Cuando tomó la mano de Fernando la retuvo largo rato, mientras fijaba en él una mirada interrogante... ¿Contento? Él sonrió con la gratitud de un buen recuerdo, satisfecho a la vez de esta ansiedad de la joven por conocer el estado de su ánimo.
Adivinando Isidro lo inoportuno de su presencia, alejóse sin despedirse de ellos. Nélida, al verse sola, se aproximó más a su amante con un impulso de entusiasmo.
—¡Mi rey! ¡Mi dios!... ¡Mi... hombre!
Y faltó poco para que lo besase en plena cubierta. Él se dejaba adorar con un orgullo de varón satisfecho de su persona. Acordábase de Mrs. Power, comparándola con Nélida. Ésta, al menos, conocía la gratitud...
Pasearon juntos con imperturbable tranquilidad. Ella mostraba un visible deseo de espantar a las gentes con su atrevimiento, de enterar a todos de esta nueva aventura, que parecía enorgullecerla. Pasaron ante «el banco de los pingüinos» y ante sus vecinas «las potencias hostiles», con repentino malestar de Ojeda, que deseaba retroceder, pero no se atrevía a decirlo. Afortunadamente, a aquella hora sólo había unas pocas señoras, que fingieron no verles, y luego, a sus espaldas, se miraron con el ceño fruncido y moviendo la cabeza. «¡Qué escándalo!...»
Luego pasaron ante Isidro, que hablaba con Zurita de espaldas al mar. El doctor los siguió con un gesto de cómica admiración.
—Compañero, ¡y qué valiente es su paisano! Cada día con una... ¡y a su edad! Porque él no es ningún mocito... ¡Ah, gallego tigre!...

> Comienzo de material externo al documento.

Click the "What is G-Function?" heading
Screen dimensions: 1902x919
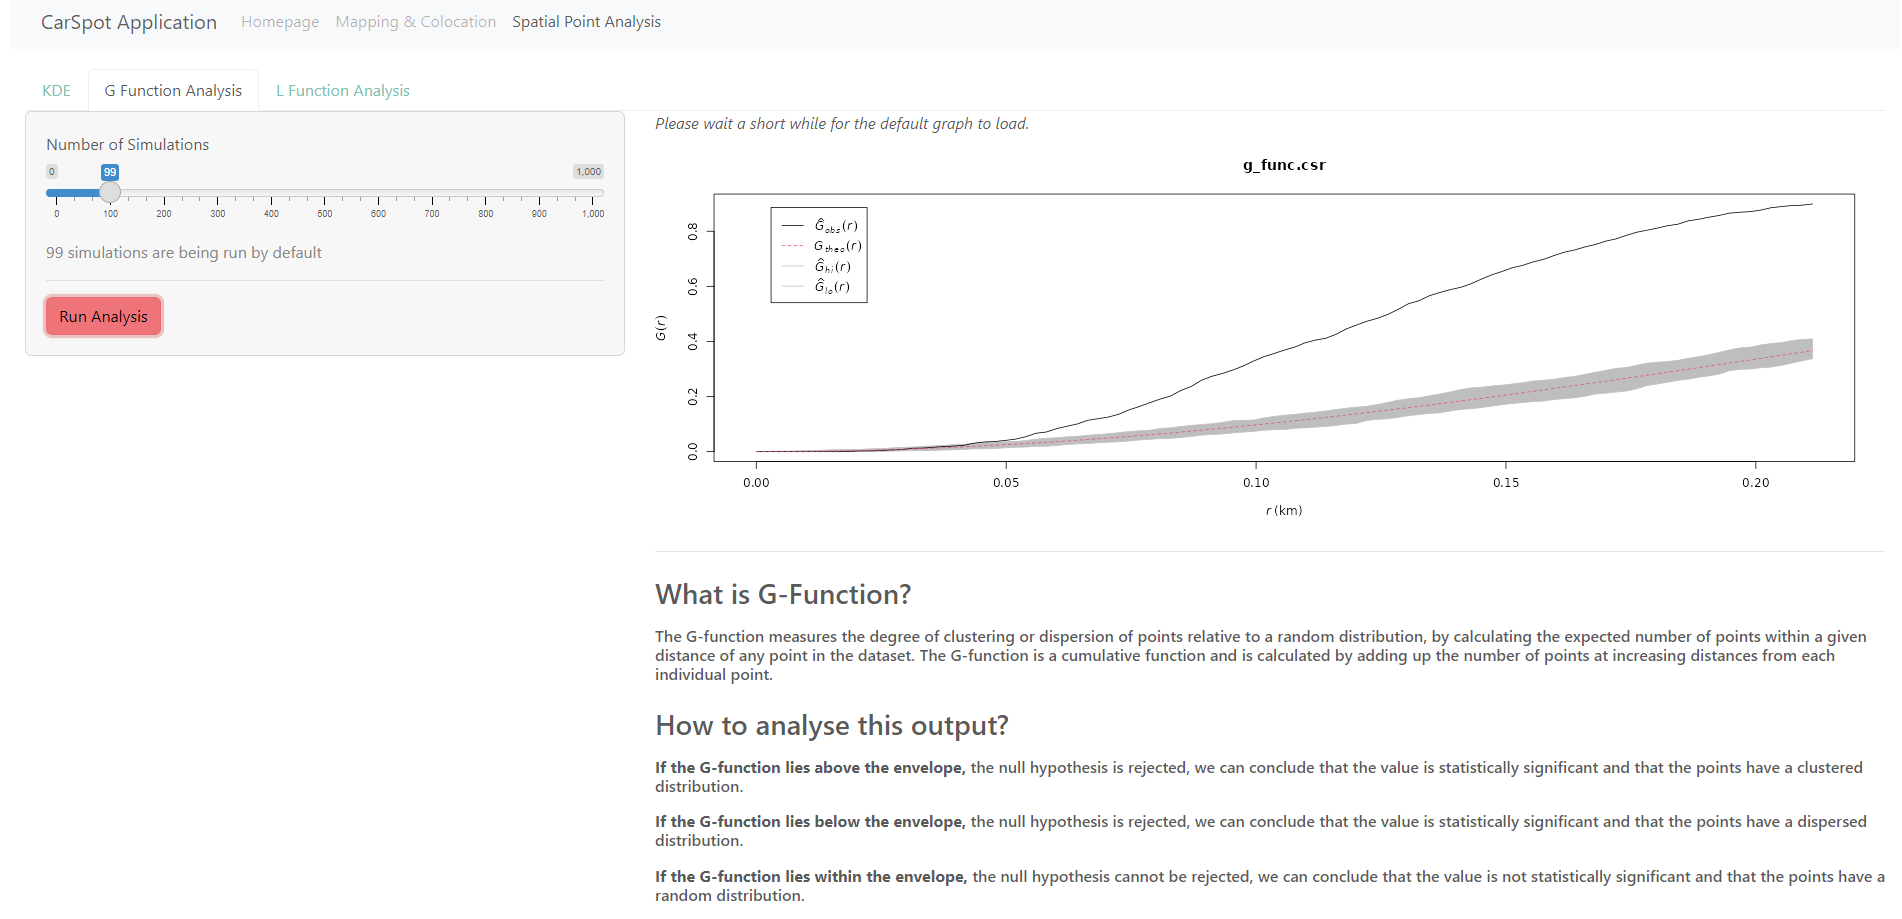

En las inmediaciones del fumadero estaban sentados unos cuantos de la banda, y al verles venir cambiaron miradas y toses. Ojeda se irguió arrogante, cual si presintiera un peligro. Pasó mirándolos con ojos de provocación, pero todos parecieron ocupados de pronto en importantes reflexiones que les hacían bajar la frente, y no se fijaron en él. Nélida, con un ligero temblor, mezcla de miedo y de placer, se agarraba convulsivamente a su brazo.
Fernando sonrió: mejor era así. ¡Si alguien hubiese osado la menor burla!... Y ella le escuchaba con asombro y satisfacción. ¿Habría sido capaz de pelearse por ella?... ¿Lo mismo que en las novelas o en el teatro?
Y como él contestase afirmativamente, sin jactancia, con sencillez, Nélida casi le saltó al cuello.